Archive for the ‘American theism’ Category

Do the Americans really afraid of God and atheists?

திசெம்பர் 3, 2009
Do the Americans really afraid of God and atheists?
December 2, 2009

Approaching Holidays Prompt Atheist Campaign

By IAN URBINA
http://www.nytimes.com/2009/12/02/us/02atheist.html

WASHINGTON — An unusual holiday message began appearing this week in the nation’s capital on the sides of buses and trains.

“No god? … No problem!” reads the advertisement featuring the smiling faces of people wearing Santa Claus hats. “Be good for goodness’ sake.”

Over the next two weeks, 270 of the ads will go up on city buses and trains in the Washington area as part of the holiday kickoff to campaigns sponsored by secular groups in cities around the country and abroad. If last year was any indication, the signs are likely to spark a theological war of words.

“We don’t intend to rain on anyone’s parade, but secular people celebrate the holidays, too, and we’re just trying to reach out to our people,” said Roy Speckhardt, the executive director of the American Humanist Association. “To the degree that we are reaching out to the godly, it’s just to say that you can be good without god. So their atheist neighbor down the street shouldn’t be vilified as though he is immoral.”

Signs similar to those in Washington are being placed on buses and billboards in New York, Las Vegas, San Francisco, Chicago, Los Angeles, Seattle, and near the University of Idaho in Moscow, Idaho, as well as in London; Barcelona, Spain; Genoa, Italy; and Toronto, Montreal and Calgary, Canada, Mr. Speckhardt confirmed.

Last year, a similar campaign by the association drew strong reactions.

The head of the Catholic League linked secular humanists to figures like Hitler and the serial killer Jeffrey Dahmer. The publisher of “Santa Claus Is Coming to Town” complained about the signs. In Cincinnati, a billboard that said “Don’t believe in God? You’re Not Alone” had to be moved after the owner of the billboard property said he had received threats. In Moscow, Idaho, a sign that said “Good without God. Millions of humanists are” was vandalized twice in three weeks.

“It is the ultimate Grinch to suggest there is no God during a holiday where millions of people around the world celebrate the birth of Jesus Christ,” said Mathew D. Staver, founder and chairman of the Liberty Counsel, a conservative religious law firm, and dean of Liberty University School of Law in Lynchburg, Va. “It is insensitive and mean.”

Aside from sending an alert to members, Mr. Staver said his organization had no legal or other action planned in response to the advertisements.

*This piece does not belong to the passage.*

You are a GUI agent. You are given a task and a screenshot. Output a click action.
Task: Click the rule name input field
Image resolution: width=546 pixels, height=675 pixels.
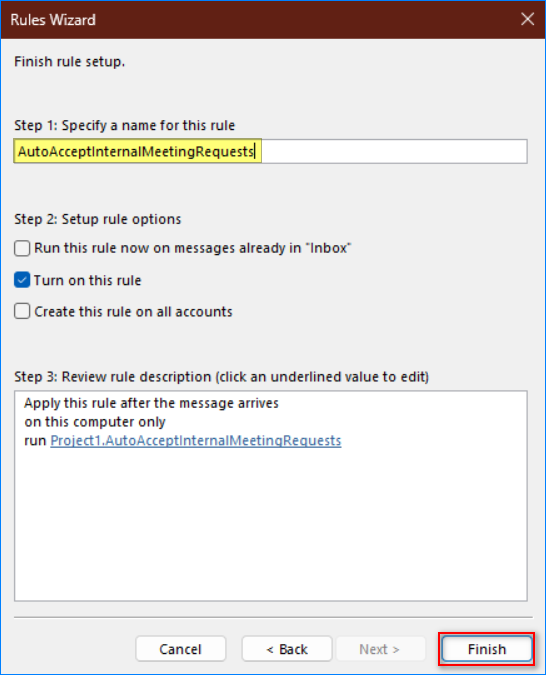pyautogui.click(x=270, y=152)
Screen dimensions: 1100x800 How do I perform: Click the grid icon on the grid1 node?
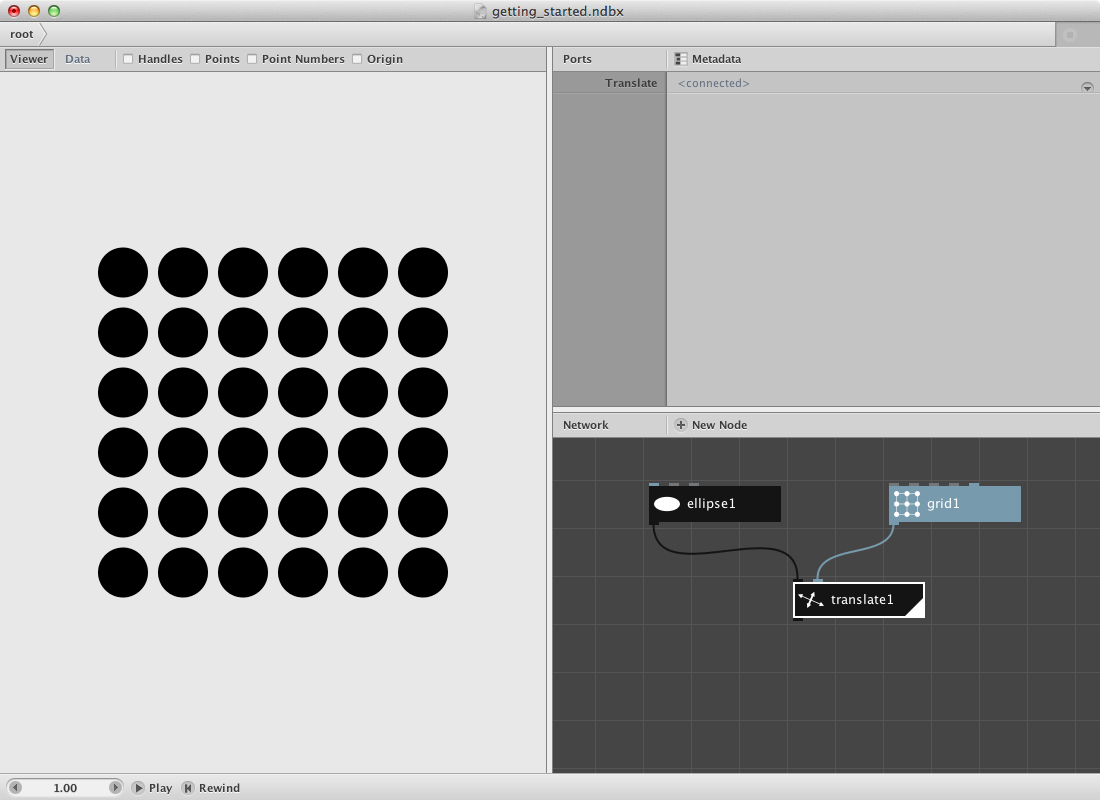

After signs went up last year in Washington, religious groups took out their own ads. One featured the famous Sistine Chapel image of God’s finger reaching out to Adam along with the words: “Why Believe? Because I created you and I love you, for goodness’ sake. — God.” Pennsylvania Friends in Christ placed an ad reading: “Believe in God. Christ is Christmas for goodness sake.”

City transit officials said they had so far not received any requests from religious groups to post their own signs this year.

Elsewhere, this year’s secular signs vary in tone.

In Seattle, this year’s signs say “Millions are good without God.” In Las Vegas, signs to be put up this week will say “Reasons Greetings” and “Yes, Virginia … there is no God.”

The sponsor of the Las Vegas signs, the Freedom From Religion Foundation, created a furor last year with its sign that read, in part, “Religion is but myth and superstition that hardens hearts and enslaves minds.” Its location was next to a Nativity scene at the Capitol in Olympia.

The campaigns come against a backdrop of a growing number of nonbelievers. Fifteen percent of Americans identified themselves as having “no religion” in a 2008, up from 8 percent in 1990, according to a study by the Program on Public Values at Trinity College in Hartford.

The number of campus affiliates of the Secular Student Alliance, a group that promotes secular values at universities, have grown to 174 in 2009 from 100 in 2008 and 80 in 2007.